_About this task_: Scan the listing and work out how many lines contain the word "agent". Nothing but the number should be given.

_Exercise data_:
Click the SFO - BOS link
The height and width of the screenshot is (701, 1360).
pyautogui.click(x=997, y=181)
==
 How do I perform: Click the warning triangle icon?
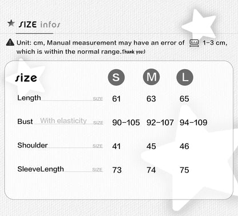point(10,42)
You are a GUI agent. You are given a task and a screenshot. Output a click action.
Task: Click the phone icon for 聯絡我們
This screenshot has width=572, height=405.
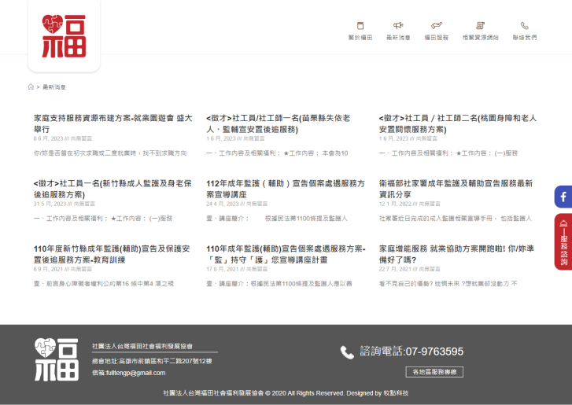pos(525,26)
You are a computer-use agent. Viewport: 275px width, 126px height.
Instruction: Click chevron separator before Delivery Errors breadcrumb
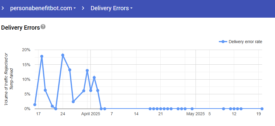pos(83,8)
...
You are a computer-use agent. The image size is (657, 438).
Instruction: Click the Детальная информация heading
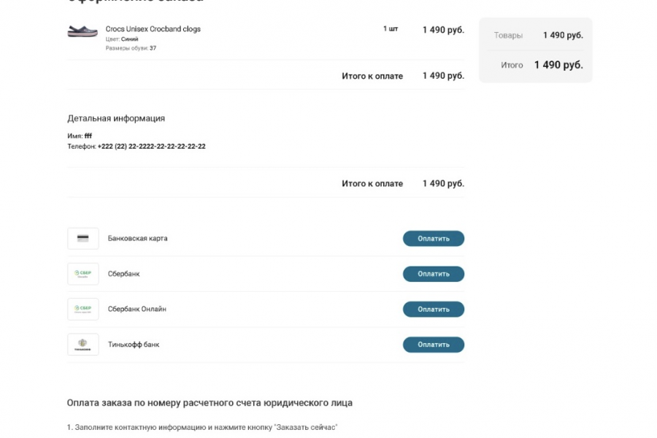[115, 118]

_Solution for this task_: 3